SOAL LATIHAN>
Tuliskan ulang secara persis bagian teks tentang wilayah pengelolaan perikanan yang dimulai dengan kata-kata yang memuat "Wilayah lain dengan" dan berakhir dengan "barat Pulau Sumatera.".

TEKS YANG DITAMPILKAN>
━━━━━━

Wilayah Pengelolaan Perikanan (WPP) per 22 Oktober 2018 memperlihatkan WPP RI 718 adalah wilayah dengan jumlah kapal perikanan terbanyak, mencapai 1.223 kapal perikanan yang terdaftar.
Wilayah lain dengan kategori yang sama: perairan Selat Karimata, Laut Natuna, dan Laut Cina Selatan (WPP 711) dengan 696 kapal perikanan. Juga perairan Samudera Hindia sebelah Barat Sumatera dan Selat Sunda (WPP 572) dengan 643 kapal perikanan.
Dari peta di atas, bisa kita lihat WPP RI 718 berdekatan dengan beberapa provinsi di kawasan timur Indonesia seperti Papua, Papua Barat, Maluku, dan Nusa Tenggara Timur. Sementara WPP 711 mencakup kawasan di dekat sisi timur Pulau Sumatera dan Kalimantan Barat. Adapun WPP 572 mencakup keseluruhan bagian barat Pulau Sumatera.
Kawasan-kawasan yang memiliki jumlah rumah tangga atau perikanan tangkap terbanyak, sebagaimana ditunjukkan dalam sebaran di peta, menjadi wilayah strategis pengelolaan perikanan di Indonesia.
Memusat di Jakarta
Pengusaha atau nelayan kapal perikanan wajib mengurus administrasi, sebagaimana diatur dalam regulasi di Indonesia mengenai perikanan. Administrasi ini meliput surat izin penangkapan ikan (SIPI), surat izin usaha perikanan (SIUP), dan surat izin kapal pengangkutan ikan (SIKPI).
Kapal seberat di atas 30 GT (tonase kotor) mesti mengurus ketiga surat izin itu ke pemerintah pusat. Sebaliknya, pengusaha atau nelayan dengan kapal di bawah 30 GT cukup mengurus administrasi ke pemerintah provinsi.

━━━━━━

DATA>
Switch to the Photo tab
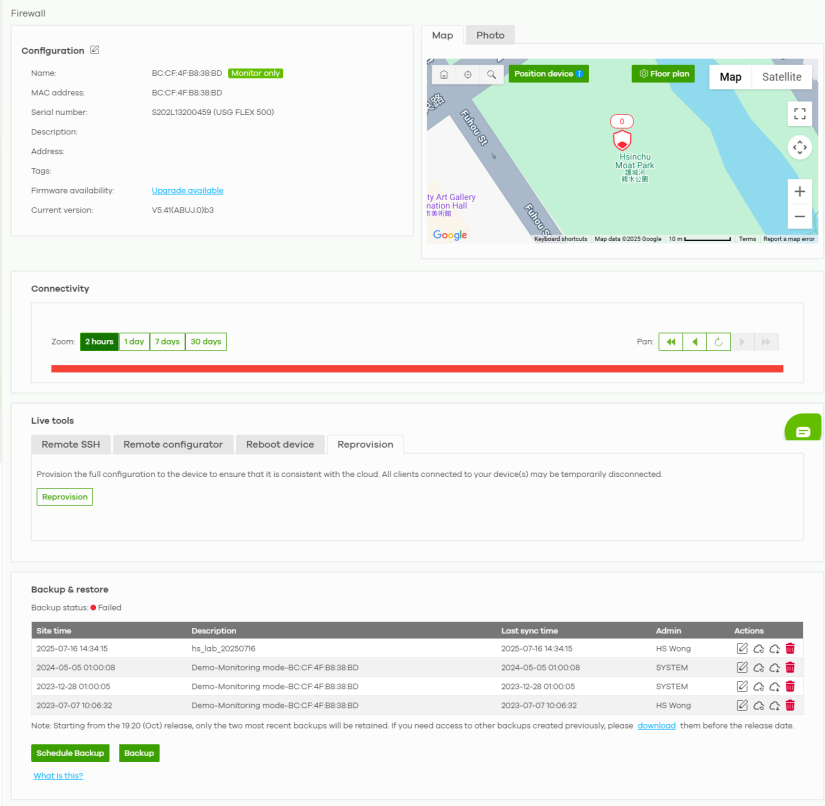[x=490, y=35]
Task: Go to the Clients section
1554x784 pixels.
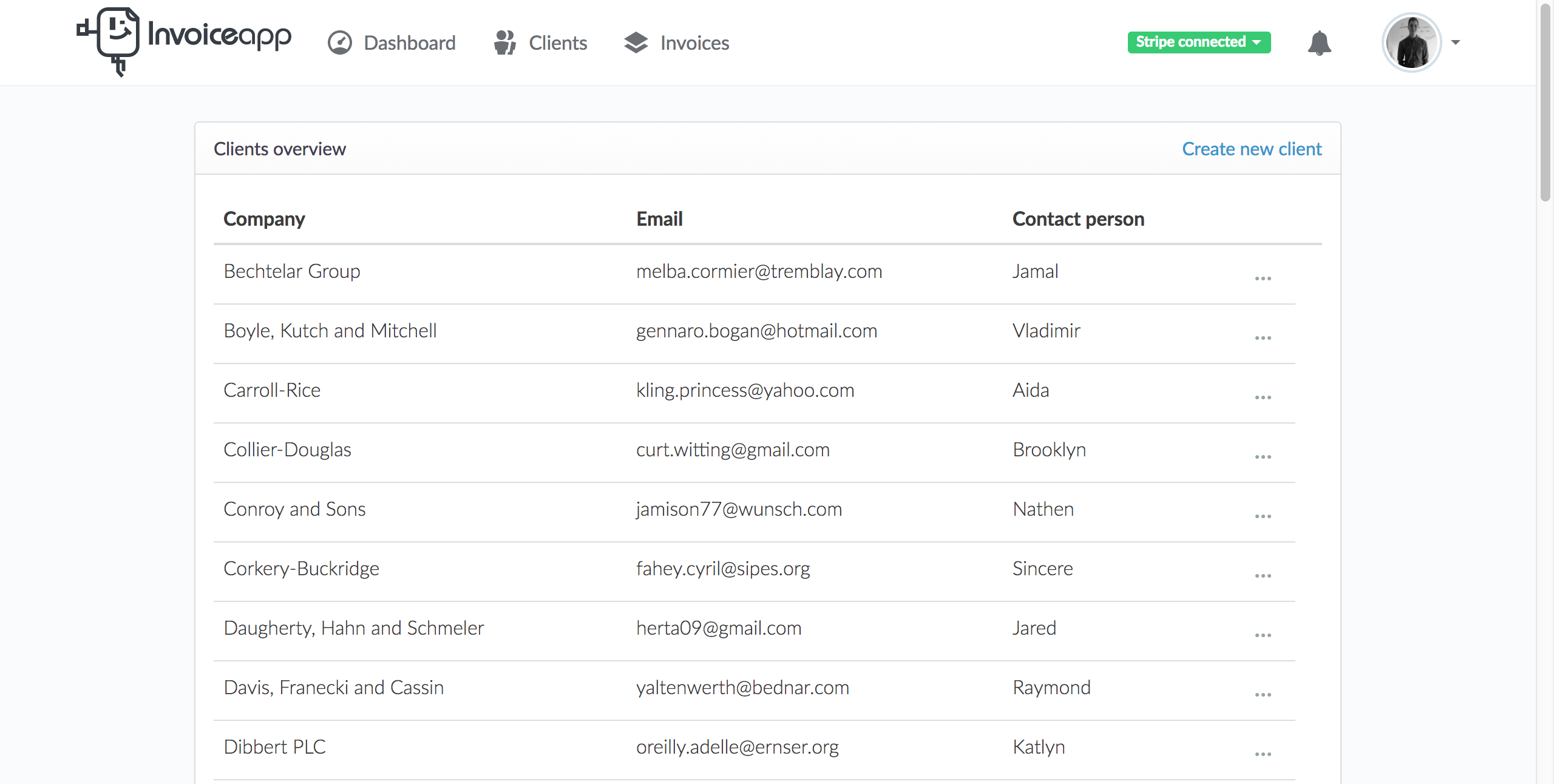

━━━━━━

JAWABAN SOAL>
Wilayah lain dengan kategori yang sama: perairan Selat Karimata, Laut Natuna, dan Laut Cina Selatan (WPP 711) dengan 696 kapal perikanan. Juga perairan Samudera Hindia sebelah Barat Sumatera dan Selat Sunda (WPP 572) dengan 643 kapal perikanan.
Dari peta di atas, bisa kita lihat WPP RI 718 berdekatan dengan beberapa provinsi di kawasan timur Indonesia seperti Papua, Papua Barat, Maluku, dan Nusa Tenggara Timur. Sementara WPP 711 mencakup kawasan di dekat sisi timur Pulau Sumatera dan Kalimantan Barat. Adapun WPP 572 mencakup keseluruhan bagian barat Pulau Sumatera.